@ Renaud le Francon,
Les trois enfants
gâtés de la fortune
Conte de Grimm
Un père appela un
jour ses trois fils. Au premier il donna un coq, au deuxième une
faux et au troisième un chat.
- Je me fais vieux,
dit-il, le moment approche et avant de mourir je voudrais bien
m’occuper de votre avenir. Je n’ai pas d’argent et ce que je vous
donne là n’a, à première vue, qu’une faible valeur. Mais parfois
on ne doit pas se fier aux apparences. Ce qui est important est la
manière dont vous saurez vous en servir. Trouvez un pays où l’on ne
connaît pas encore ces serviteurs et vous serez heureux.
Après la mort du
père, l’aîné prit le coq et s’en alla dans le monde, mais partout
où il allait les gens connaissaient les coqs. D’ailleurs, dans les
villes, il les voyait de loin sur la pointe des clochers, tournant au
vent. Et dans les villages, il en entendit chanter un grand nombre.

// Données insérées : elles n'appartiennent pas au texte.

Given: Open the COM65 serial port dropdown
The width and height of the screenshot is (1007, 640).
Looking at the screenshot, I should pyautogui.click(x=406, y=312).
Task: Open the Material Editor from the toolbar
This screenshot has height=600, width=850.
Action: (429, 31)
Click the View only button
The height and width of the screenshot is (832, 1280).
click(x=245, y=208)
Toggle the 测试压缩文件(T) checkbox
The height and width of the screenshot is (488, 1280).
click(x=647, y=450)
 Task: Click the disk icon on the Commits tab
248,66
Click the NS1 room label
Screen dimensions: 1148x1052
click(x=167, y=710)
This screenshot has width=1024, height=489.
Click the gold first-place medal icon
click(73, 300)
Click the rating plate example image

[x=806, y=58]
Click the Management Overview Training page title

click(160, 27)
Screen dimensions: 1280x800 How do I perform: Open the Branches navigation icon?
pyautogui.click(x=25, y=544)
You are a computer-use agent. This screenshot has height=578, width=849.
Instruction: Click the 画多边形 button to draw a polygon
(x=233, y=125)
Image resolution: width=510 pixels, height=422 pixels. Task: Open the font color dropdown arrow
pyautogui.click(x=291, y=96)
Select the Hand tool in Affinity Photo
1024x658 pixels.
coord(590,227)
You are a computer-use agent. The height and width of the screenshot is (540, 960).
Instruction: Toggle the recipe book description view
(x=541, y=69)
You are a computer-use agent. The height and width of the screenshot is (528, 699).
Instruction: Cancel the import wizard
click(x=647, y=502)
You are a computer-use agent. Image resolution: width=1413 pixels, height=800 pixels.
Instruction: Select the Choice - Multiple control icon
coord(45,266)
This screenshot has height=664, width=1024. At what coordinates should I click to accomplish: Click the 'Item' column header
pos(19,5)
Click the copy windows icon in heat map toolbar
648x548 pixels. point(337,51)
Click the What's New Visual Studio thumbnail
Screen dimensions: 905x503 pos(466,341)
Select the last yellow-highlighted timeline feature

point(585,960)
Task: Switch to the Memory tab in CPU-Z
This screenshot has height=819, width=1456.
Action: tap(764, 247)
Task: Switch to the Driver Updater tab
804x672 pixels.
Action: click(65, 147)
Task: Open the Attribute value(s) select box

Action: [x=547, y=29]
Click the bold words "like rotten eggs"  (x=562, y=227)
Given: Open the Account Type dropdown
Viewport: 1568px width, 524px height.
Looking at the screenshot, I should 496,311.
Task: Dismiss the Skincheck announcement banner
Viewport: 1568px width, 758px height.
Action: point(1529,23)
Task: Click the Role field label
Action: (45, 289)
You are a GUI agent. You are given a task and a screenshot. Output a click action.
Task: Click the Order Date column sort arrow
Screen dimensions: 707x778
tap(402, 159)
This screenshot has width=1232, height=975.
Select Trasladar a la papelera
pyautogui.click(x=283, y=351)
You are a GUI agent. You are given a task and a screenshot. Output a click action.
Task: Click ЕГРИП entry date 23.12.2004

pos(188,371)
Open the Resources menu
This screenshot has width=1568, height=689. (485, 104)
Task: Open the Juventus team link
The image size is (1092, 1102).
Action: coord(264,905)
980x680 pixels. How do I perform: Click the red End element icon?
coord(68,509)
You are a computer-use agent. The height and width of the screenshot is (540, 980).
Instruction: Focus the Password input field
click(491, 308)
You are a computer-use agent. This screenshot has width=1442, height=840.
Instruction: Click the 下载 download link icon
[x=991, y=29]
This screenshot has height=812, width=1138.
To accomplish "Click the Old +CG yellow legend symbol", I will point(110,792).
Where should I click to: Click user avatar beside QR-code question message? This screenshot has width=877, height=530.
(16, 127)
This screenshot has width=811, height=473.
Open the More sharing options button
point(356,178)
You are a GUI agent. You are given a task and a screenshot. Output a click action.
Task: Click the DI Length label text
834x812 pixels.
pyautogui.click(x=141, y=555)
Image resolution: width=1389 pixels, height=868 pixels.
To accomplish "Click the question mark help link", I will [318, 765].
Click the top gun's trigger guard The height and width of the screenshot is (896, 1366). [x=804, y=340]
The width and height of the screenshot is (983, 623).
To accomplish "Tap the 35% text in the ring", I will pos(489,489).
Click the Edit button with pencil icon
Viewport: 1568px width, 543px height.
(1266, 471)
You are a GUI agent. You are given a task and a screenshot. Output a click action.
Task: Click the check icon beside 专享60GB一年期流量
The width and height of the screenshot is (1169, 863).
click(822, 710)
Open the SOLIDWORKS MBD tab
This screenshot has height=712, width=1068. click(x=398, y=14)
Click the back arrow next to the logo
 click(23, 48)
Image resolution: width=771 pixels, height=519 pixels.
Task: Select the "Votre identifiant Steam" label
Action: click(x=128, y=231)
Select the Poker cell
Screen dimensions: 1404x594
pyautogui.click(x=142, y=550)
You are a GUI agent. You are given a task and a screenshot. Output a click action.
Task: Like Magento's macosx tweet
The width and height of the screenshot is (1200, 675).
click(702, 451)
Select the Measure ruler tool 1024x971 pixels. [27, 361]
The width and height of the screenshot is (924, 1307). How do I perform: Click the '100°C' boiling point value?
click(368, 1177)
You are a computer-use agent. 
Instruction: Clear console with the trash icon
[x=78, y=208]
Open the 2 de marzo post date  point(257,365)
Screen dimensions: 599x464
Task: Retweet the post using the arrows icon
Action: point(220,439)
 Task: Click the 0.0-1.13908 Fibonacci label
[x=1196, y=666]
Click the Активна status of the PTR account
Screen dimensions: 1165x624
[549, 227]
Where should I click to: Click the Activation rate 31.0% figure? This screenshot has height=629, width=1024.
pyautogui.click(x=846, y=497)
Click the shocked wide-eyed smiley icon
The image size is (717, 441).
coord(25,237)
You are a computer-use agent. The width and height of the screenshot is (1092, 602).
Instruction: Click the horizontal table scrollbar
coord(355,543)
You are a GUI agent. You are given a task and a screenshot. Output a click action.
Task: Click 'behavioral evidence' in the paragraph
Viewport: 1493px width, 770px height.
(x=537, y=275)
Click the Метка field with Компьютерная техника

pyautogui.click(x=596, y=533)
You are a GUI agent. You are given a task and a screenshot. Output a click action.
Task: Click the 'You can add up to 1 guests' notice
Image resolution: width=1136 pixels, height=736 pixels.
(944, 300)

Personne ne s’extasiait devant son coq et rien ne faisait penser
qu’il puisse lui porter bonheur. Un jour, néanmoins, il finit par
trouver sur une île des gens qui n’avaient jamais vu de coq de leur
vie. Ils n’avaient aucune notion du temps et ne savaient pas le
compter. Ils distinguaient le matin du soir, mais la nuit tombée,
s’ils ne dormaient pas, aucun d’eux ne savait dans combien de temps
le jour allait se lever.
Le garçon se mit à
les interpeller :
- Approchez,
approchez ! Regardez cet animal fier ! Il a une couronne de rubis sur
la tête et des éperons comme un chevalier. Trois fois dans la nuit
il vous annoncera la progression du temps, et quand il appellera pour
la troisième fois, le soleil se lèvera aussitôt. S’il chante dans
la journée, vous pourrez être sûrs et certains que le temps va
changer et vous pourrez prendre vos précautions.
Les gens étaient en
extase devant le coq ; ils restèrent éveillés toute la nuit pour
écouter avec ravissement, à deux heures, puis à quatre heures et
enfin à six heures le coq chanter à tue-tête pour leur annoncer
l’heure. Le lendemain matin, ils demandèrent au garçon de leur
vendre le coq et de leur dire son prix.
- Autant d’or qu’un
âne puisse porter, répondit-il.
- Si peu ? Pour un
tel animal ? crièrent les habitants de l’île plus fort les uns que
les autres. Et ils lui donnèrent volontiers ce qu’il avait demandé.
Le garçon rentra à
la maison avec l’âne et toute sa richesse et ses frères en furent
époustouflés. Le deuxième décida :
- J’irai, moi aussi,
dans le monde ! On verra si j’ai autant de chance.
Il marcha et marcha,
et rien n’indiquait qu’il aurait autant de réussite avec sa faux ;
partout il rencontrait des paysans avec une faux sur l’épaule. Un
’jour, enfin, le destin le dirigea sur une île dont les habitants
n’avaient jamais vu de faux de leur vie. Lorsque le seigle était
mûr, les villageois amenaient des canons sur les champs et tiraient
sur le blé. C’était, tout compte fait, pur hasard : un coup ils
tiraient trop haut, un coup ils touchaient les épis à la place des
tiges, et beaucoup de graines étaient ainsi perdues sans parler du
fracas pendant la moisson. Insoutenable !
Le garçon s’en alla
dans le champ et commença à faucher. Il fauchait sans faire de
bruit et si vite que les gens le regardaient bouche bée, retenant
leur souffle. ils s’empressèrent de lui donner ce qu’il voulait en
échange de la faux et lui amenèrent un cheval avec un chargement
d’or aussi lourd qu’il pouvait porter.
Le troisième frère
décida de tenter sa chance avec son chat. Tant qu’il restait sur la
terre ferme, il n’avait pas plus de succès que ses frères ; il ne
trouvait pas son bonheur. Mais un jour il arriva en bateau sur une
île, et la chance lui sourit enfin. Les habitants n’avaient jamais
vu de chat auparavant, alors que les souris sur l’île ne manquaient
pas. Elles dansaient sur les tables et les bancs, régnant en maîtres
partout, en dehors comme au-dedans. Les habitants de l’île s’en
plaignaient énormément, le roi lui-même était impuissant devant
ce fléau.
Quelle aubaine pour
le chat ! Il se mit à chasser les souris et bientôt il en
débarrassa plusieurs salles du palais. Les sujets de tout le royaume
prièrent le roi d’acheter cet animal extraordinaire et le roi donna
volontiers au garçon ce qu’il en demandait : un mulet chargé d’or.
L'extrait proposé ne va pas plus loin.